What are your views on above article?
Pattu: No offense, but the only reason I manage money with some sanity is because I do not read anything. I am 125% confident that I will get nothing of use by reading the link you have sent me. I am 225% confident that I will not get anything from timing the market.
I believe in the power of data and there is plenty of evidence that shows that timing results in better return per unit risk taken. THIS IS NOT BETTER RETURNS.
Without conviction, it is not possible to invest. If you are going to get swayed by every article that you read, it is better to outsource money management.

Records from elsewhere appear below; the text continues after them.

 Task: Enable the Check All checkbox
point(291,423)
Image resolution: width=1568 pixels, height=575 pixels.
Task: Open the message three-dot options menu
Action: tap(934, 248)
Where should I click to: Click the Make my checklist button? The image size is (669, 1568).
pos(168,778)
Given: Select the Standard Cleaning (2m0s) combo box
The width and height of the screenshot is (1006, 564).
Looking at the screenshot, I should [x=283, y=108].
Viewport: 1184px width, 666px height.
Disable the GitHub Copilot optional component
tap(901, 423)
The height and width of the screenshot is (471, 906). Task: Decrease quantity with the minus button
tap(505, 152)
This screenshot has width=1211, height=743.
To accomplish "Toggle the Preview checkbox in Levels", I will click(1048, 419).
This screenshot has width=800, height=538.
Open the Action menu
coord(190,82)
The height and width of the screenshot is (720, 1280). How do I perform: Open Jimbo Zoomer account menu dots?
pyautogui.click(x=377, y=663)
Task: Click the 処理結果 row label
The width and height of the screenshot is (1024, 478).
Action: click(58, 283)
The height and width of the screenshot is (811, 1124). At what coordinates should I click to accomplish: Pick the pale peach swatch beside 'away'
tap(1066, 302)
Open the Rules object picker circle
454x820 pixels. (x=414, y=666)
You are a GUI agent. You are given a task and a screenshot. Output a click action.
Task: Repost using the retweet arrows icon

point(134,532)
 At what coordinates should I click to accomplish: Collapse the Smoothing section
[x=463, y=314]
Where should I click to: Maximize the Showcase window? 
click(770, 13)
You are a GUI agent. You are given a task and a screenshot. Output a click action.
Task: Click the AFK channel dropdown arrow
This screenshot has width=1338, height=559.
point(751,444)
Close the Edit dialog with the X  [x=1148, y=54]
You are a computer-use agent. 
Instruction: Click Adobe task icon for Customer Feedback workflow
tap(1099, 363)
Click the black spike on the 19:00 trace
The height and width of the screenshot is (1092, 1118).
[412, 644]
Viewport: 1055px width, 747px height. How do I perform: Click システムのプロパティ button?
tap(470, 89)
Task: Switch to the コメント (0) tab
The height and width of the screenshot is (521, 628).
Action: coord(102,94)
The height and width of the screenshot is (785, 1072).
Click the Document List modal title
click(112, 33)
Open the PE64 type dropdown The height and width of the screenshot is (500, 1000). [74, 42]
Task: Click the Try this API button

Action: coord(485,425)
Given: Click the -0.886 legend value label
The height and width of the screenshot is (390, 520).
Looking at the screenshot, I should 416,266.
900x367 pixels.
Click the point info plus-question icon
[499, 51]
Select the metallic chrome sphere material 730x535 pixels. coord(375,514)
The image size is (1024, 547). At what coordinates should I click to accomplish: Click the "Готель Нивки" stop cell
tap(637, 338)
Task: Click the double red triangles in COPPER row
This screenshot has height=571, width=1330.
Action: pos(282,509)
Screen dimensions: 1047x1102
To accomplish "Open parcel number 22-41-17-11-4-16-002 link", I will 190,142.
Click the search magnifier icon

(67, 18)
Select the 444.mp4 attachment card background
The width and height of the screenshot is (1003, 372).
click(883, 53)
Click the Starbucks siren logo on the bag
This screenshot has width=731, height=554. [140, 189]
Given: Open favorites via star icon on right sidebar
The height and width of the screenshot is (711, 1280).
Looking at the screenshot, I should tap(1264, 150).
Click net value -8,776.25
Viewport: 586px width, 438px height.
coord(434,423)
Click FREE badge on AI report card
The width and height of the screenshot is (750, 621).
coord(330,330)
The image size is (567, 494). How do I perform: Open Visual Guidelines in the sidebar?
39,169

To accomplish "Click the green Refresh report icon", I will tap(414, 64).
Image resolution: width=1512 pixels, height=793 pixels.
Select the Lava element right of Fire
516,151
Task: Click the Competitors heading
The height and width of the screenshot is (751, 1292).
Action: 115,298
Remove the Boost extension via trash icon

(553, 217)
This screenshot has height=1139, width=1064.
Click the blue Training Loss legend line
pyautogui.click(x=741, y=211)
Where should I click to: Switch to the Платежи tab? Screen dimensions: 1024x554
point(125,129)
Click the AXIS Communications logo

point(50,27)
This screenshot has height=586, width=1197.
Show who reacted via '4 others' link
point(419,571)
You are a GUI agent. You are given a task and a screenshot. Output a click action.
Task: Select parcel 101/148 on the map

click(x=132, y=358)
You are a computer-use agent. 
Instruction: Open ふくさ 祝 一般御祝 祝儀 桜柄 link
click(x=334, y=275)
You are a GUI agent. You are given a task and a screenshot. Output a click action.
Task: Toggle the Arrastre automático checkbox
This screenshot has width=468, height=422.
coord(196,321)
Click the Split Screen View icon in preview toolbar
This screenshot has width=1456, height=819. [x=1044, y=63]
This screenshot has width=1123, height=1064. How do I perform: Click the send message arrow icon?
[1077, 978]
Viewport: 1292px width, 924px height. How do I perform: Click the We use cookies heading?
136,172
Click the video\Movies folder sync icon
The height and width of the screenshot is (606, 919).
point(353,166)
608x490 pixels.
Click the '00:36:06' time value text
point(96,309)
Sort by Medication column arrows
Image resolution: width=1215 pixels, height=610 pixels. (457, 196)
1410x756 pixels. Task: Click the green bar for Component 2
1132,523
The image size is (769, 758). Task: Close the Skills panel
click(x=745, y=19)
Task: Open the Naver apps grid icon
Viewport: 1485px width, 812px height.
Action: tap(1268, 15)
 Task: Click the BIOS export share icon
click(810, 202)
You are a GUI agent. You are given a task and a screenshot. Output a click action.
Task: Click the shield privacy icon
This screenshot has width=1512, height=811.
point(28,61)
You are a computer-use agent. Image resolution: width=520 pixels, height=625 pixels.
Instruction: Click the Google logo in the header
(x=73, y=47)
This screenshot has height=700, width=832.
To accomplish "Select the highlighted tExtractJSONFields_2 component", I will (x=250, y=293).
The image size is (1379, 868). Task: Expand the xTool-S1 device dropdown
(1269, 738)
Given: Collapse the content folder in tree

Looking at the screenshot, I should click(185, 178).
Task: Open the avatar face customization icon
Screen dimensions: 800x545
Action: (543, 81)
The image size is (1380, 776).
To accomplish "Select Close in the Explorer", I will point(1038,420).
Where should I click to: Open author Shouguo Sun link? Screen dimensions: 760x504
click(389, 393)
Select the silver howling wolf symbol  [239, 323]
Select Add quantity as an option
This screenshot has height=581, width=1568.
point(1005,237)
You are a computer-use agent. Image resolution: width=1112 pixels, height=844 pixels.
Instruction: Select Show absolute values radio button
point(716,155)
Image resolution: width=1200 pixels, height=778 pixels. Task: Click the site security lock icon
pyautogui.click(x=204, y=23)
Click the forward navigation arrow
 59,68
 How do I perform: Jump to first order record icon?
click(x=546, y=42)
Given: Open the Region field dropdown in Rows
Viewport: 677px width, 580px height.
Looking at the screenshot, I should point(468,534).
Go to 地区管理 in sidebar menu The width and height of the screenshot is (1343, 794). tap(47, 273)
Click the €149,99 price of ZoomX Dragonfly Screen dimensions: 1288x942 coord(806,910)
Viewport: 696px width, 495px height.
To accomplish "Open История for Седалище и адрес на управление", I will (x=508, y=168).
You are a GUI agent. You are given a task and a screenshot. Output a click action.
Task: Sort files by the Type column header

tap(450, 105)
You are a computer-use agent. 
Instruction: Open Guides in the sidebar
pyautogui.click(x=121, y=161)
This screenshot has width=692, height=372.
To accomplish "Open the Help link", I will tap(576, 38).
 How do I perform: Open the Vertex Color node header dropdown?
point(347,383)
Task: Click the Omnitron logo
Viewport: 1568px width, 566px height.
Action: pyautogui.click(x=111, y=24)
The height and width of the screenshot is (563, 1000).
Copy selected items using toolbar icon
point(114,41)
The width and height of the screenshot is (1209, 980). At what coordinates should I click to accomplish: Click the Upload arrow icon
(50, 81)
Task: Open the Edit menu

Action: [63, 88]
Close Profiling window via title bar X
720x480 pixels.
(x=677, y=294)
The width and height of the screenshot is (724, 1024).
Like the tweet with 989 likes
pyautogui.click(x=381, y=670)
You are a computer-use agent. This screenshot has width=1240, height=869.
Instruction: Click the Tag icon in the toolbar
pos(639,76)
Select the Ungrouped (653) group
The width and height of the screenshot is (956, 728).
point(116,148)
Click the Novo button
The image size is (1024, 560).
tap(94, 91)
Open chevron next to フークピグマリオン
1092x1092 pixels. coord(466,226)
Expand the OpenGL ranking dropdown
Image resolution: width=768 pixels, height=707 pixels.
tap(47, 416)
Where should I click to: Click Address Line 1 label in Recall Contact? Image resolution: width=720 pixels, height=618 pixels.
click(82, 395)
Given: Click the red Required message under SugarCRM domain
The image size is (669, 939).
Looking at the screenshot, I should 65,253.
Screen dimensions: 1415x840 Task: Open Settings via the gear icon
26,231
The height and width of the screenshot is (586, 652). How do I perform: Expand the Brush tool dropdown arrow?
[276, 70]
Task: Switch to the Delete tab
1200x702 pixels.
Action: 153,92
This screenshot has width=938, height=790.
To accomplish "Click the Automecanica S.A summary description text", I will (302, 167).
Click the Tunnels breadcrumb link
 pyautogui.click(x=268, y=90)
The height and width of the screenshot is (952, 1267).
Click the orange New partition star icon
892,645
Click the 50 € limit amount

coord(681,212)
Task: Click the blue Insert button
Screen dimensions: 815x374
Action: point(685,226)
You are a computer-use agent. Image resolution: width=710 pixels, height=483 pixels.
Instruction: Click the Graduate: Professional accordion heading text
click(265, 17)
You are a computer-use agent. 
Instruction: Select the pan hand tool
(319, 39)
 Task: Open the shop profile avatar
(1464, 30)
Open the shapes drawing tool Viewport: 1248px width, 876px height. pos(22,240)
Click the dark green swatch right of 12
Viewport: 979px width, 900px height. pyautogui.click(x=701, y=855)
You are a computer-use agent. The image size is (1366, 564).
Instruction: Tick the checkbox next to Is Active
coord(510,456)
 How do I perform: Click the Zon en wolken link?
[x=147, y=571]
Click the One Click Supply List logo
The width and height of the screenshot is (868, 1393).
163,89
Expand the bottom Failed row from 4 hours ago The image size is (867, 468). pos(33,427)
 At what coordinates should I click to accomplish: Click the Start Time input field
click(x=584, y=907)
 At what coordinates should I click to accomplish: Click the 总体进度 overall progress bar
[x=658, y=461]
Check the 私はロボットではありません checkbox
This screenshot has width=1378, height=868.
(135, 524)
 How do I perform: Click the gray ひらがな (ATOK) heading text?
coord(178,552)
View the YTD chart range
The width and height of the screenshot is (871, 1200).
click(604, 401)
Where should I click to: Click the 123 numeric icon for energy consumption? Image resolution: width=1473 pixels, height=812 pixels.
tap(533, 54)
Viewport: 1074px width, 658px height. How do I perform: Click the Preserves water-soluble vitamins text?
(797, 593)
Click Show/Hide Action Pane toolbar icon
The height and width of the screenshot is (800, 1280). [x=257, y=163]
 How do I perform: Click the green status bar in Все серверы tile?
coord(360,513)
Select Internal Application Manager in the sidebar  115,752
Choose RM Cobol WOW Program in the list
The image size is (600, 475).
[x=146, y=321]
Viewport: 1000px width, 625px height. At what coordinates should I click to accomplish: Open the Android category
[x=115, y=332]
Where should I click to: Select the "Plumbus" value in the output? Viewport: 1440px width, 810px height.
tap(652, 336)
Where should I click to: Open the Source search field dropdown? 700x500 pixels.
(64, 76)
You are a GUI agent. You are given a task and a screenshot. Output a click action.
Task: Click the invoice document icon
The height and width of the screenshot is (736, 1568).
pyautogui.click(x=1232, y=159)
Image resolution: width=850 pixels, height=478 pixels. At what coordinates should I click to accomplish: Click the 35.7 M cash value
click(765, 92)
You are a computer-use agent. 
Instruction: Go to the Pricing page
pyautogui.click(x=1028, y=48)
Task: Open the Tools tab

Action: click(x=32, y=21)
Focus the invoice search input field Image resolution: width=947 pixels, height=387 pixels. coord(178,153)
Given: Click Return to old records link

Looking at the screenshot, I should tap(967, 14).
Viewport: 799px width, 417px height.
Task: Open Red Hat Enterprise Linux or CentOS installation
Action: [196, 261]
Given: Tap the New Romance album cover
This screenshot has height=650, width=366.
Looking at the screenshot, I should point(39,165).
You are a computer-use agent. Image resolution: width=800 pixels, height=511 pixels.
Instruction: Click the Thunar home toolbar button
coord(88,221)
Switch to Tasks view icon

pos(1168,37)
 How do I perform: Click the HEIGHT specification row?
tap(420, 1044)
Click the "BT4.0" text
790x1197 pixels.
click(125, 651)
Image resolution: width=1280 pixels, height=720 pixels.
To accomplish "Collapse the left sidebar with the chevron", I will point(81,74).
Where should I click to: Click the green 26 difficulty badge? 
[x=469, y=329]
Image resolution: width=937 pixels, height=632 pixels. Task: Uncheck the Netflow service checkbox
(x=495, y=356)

Jignesh: Hello Professor/Guru, This is jignesh again with little query. Very unpleasant condition and in dilemma. Continuing my SIP and holding lump sum cash right now. Why? As i will put once market will be corrected. Hahahha 🙂 Means i am sitting right now with 15% XIRR of current PF and waiting for market correction??/ Aehhhh!!! Correction ??? 🙂 if talking about goals, they are 10 yr away and What shoud we do in such situation? I guess many are in current condition. Asset allocation? Profit Switch to liquid? or just pump in liquid to equity as lumsum? Thanks Jig
Pattu: I have no way to define in real time if the market has corrected, dipped or done anything else. So whatever money I receive each month, I invest asap.
Ankit: Hello Pattu Sir, I’d like to have your opinion of SIP vs targeted investing. I understand that the difference (gain, if any) may not be substantial, but I still want to understand that if the following approach of investing will be able to beat SIP or not, not by comparing with the numbers, but just conceptually. Suppose, I want to invest 10k every month. One way would be a simple SIP of 10k on any given date (say 30th of every month). Another way could be that I invest in the market on the day, NSE is in red and doubles my contribution for every continuous streak in red. For Example: Day 1, NSE negative, invest 500 Day 2, NSE positive, invest 0 Day 3, NSE negative, invest 500 Day 4, NSE negative, invest 1000 Day 5, NSE negative, invest 2000 Day 6, NSE positive, invest 0 Whenever the continuous streak break, I again start from a contribution of 500. I try to optimize so that I put in about 10k every month using this approach. What will be the pros/cons of this against SIP? I understand that this requires daily tracking of the indices etc and the result might not the that great when compared to a simple SIP, but theoretically, will it be able to beat SIP returns (even marginally)? I know that these numbers will be very hard to get, hence I just want your opinion without any numeric analysis. Thanks.
Pattu: “I just want your opinion without any numeric analysis” –> The only reason people respect me is because I do not offer opinions without analysis! I am not intelligent enough to answer your question theoretically or conceptually.
Saravana: Dear Prof.Pattu, thanks for the informative blog. I am investing regularly for the past one year in mutual funds for my retirement. The equity to debt ratio of my corpus is around 55:45. Our investments in MFs (both Equity and Debt) is now around 14 times my current monthly investment amount. How should I react in the event of a market crash, when my retirement is more than 10 years away? Will your advice be any different when the retirement is between 5-10 years away or greater than 15 years?
Pattu: If the market has crashed, don’t redeem! If you have more money invest. What is more important is from here on, you gradually taper down the equity exposure. Look at what your goal costs each year and have an amount close to that in debt each year. This way, you can invest with peace of mind. This is applicable only if you have been investing for a while and your goal is near.